The commission also rejected a separate rehearing request filed in April 2019 by SPP, OG&E and Flat Ridge 2 Wind Energy, a 470-MW wind facility in Kansas jointly owned by BP Wind Energy and AEP Renewables (ER16-1341-004). FERC did grant SPP’s request for clarification of the refund directive.

The commission affirmed its finding in the remand order, saying the filed rate doctrine and a rule against retroactive ratemaking prohibit the waiver. It also affirmed its determination that refunds are the appropriate remedy and granted SPP’s clarification request that any interest owed on the refunds should be collected from entities that received settlement payments from SPP — not the RTO.

FERC in January rejected SPP’s request to eliminate Z2 revenue credits for sponsored transmission upgrades. The grid operator hopes to replace the troublesome Z2 credits with incremental long-term congestion rights. (See FERC Order Keeps Z2, Aids EDF’s Sponsored Project.)

Co-ops Rebuffed in Settlement Rehearing Requests

The commission also denied rehearing requests of a pair of 2019 orders rejecting contested settlements filed by SPP regarding the annual transmission revenue requirements (ATRRs) for two cooperatives.

FERC rejected Corn Belt Electric Cooperative’s rehearing request but did grant, in part, Interstate Power and Light’s (IPL) petition for clarification of the order (ER15-2028).

Similarly, the commission turned down Northwest Iowa Power Cooperative’s (NIPCO) rehearing request (ER15-2115).

FERC last year rejected the contested settlements, saying that because they were contested, they couldn’t be approved under the commission’s guidelines and precedent set by a 1999 case involving Trailblazer Pipeline. Both proceedings were remanded to the chief administrative law judge to resume hearings. (See FERC Rejects SPP Settlements over ATRR.)

SPP Z2
| NIPCO

The Corn Belt settlement centered on SPP’s Tariff revisions to accommodate the co-op’s ATRR as an incoming transmission-owning member. At issue were three grandfathered agreements (GFAs) providing in-kind transmission service to the settlement’s parties.

The cooperative said it was not challenging FERC’s decision to set the case for hearing but argued against the framing of issues and the hearing’s scope. Corn Belt said that when TOs join regional grids, even indirect modifications to GFAs can trigger a threshold analysis under the MobileSierra Doctrine, which holds that negotiated, fixed-rate contracts are to be presumed just and reasonable under the Federal Power Act and cannot be revised by FERC without a finding that the public interest requires modification.

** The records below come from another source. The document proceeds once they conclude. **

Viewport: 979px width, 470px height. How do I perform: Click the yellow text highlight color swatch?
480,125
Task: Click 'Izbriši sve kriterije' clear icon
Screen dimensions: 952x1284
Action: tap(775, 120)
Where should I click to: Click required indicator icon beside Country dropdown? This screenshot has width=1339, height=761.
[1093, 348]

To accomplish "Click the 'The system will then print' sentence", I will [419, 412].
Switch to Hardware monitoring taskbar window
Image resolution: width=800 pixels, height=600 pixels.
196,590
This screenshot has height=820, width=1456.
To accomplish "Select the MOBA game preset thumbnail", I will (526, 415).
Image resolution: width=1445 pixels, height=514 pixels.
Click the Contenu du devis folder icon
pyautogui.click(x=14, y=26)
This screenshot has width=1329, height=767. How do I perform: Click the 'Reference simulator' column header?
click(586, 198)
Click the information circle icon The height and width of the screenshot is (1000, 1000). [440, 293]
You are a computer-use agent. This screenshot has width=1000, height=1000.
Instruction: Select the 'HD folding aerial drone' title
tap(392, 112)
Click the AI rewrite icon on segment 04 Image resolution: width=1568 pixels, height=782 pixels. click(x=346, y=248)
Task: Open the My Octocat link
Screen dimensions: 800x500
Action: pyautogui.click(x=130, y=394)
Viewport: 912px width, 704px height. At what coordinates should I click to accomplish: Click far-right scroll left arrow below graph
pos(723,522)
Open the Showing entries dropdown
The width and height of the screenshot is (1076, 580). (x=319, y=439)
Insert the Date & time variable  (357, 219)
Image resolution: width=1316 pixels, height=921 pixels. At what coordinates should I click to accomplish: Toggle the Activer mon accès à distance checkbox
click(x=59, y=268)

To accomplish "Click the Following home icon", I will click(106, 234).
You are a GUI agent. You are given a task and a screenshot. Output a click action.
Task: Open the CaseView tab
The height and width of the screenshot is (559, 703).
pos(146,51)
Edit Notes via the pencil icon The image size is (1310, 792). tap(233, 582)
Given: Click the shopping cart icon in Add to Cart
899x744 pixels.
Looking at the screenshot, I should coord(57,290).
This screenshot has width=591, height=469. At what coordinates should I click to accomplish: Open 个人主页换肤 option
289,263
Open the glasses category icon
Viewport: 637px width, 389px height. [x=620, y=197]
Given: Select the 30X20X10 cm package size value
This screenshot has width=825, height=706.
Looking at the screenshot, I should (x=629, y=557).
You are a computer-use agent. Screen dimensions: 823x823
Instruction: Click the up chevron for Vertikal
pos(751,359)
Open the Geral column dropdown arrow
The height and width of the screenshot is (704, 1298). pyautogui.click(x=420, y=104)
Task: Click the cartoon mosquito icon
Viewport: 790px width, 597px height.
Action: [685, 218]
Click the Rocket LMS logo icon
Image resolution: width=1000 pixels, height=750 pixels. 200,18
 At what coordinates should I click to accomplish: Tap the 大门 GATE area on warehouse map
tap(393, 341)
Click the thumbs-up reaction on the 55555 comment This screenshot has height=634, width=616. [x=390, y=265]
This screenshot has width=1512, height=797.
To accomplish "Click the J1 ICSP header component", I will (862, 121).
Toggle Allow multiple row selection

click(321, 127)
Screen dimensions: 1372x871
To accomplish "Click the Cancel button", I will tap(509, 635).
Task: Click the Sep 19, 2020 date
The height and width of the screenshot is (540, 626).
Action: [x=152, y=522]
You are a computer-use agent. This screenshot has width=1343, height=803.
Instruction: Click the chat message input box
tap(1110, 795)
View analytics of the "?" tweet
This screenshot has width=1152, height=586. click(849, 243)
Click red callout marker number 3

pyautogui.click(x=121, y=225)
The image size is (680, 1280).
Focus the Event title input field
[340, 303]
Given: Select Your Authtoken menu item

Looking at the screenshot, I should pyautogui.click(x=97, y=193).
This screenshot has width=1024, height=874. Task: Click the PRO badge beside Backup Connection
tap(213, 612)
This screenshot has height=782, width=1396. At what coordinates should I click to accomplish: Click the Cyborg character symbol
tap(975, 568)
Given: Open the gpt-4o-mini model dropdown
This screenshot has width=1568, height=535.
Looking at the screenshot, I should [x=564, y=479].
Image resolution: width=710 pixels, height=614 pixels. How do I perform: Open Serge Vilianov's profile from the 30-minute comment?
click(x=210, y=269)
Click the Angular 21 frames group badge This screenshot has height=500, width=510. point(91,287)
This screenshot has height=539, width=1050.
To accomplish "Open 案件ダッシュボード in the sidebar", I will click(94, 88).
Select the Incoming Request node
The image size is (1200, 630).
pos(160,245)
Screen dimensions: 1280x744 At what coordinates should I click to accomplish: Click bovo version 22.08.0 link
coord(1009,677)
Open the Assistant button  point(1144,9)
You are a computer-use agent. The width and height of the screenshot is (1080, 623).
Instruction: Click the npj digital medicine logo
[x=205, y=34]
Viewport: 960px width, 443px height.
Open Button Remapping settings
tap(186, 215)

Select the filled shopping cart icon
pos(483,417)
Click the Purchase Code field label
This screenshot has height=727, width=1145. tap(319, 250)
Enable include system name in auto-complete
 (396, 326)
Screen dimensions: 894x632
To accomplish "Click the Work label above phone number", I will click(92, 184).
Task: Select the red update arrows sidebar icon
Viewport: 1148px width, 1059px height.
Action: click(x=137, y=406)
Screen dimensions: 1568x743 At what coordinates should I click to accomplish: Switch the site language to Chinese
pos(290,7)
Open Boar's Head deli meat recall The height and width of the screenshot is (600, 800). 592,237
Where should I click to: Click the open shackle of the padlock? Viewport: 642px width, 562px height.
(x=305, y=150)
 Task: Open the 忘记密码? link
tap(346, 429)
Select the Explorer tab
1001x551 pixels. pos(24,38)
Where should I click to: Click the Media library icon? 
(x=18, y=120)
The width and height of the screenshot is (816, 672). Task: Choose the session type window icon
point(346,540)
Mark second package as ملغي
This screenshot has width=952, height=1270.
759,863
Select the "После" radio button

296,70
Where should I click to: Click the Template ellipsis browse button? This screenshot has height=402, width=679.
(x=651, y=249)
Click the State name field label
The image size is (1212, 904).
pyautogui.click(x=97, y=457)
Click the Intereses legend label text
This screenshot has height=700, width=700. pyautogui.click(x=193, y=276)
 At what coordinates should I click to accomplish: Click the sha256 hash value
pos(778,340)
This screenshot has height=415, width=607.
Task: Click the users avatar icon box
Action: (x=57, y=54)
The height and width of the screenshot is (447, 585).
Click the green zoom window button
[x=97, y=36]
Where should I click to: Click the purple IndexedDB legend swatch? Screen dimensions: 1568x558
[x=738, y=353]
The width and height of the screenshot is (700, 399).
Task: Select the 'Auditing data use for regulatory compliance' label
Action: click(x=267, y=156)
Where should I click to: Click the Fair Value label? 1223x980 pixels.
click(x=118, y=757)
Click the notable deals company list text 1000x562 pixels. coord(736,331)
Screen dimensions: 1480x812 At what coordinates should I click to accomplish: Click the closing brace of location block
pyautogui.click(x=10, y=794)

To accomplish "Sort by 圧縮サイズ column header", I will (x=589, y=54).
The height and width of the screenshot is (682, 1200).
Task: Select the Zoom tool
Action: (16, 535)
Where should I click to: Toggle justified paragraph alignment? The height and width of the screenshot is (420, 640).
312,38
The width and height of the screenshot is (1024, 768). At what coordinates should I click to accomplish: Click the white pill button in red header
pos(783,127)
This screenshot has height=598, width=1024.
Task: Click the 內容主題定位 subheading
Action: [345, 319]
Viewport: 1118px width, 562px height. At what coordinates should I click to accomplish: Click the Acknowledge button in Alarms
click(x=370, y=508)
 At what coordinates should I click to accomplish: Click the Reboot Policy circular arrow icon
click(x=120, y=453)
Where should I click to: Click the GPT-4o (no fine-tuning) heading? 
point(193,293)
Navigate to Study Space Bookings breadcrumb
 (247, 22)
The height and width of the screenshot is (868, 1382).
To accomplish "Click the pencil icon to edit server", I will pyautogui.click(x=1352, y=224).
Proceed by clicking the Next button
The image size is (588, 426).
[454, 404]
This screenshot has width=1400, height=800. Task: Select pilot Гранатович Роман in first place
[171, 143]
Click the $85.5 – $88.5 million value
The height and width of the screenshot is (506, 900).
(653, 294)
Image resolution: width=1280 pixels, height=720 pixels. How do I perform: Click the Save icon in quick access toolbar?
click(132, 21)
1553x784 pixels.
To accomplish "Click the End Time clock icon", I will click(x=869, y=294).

The commission disagreed with Corn Belt’s argument that a Mobile-Sierra analysis is required, saying it is not relevant “when [FERC] action merely affects a contract.”

“The commission is addressing SPP’s rate treatment of the service underlying the GFA, not whether the GFA itself should be modified,” the commission wrote.

FERC granted IPL’s request to clarify that the settlement order does not determine whether the rights granted in its GFA constitute transmission service. The commission said it made only preliminary findings that GFA loads were served with firm transmission service and that no rights or obligations were determined.

NIPCO used many of the same arguments in challenging the framing of issues and the hearing’s scope, rather than FERC’s decision to set its case for hearing. As in the Corn Belt case, SPP filed Tariff revisions to allow for the co-op’s ATRR when it joined the RTO as a transmission-owning member, drawing objections from members who said the rate treatment of two NIPCO GFAs would essentially subsidize transmission loads and shift the cost to transmission owners.

The commission responded that a Mobile-Sierra analysis is not relevant when its action merely affects a contract, saying it addressed SPP’s rate treatment of the GFA’s underlying service, not whether the GFA itself should be modified.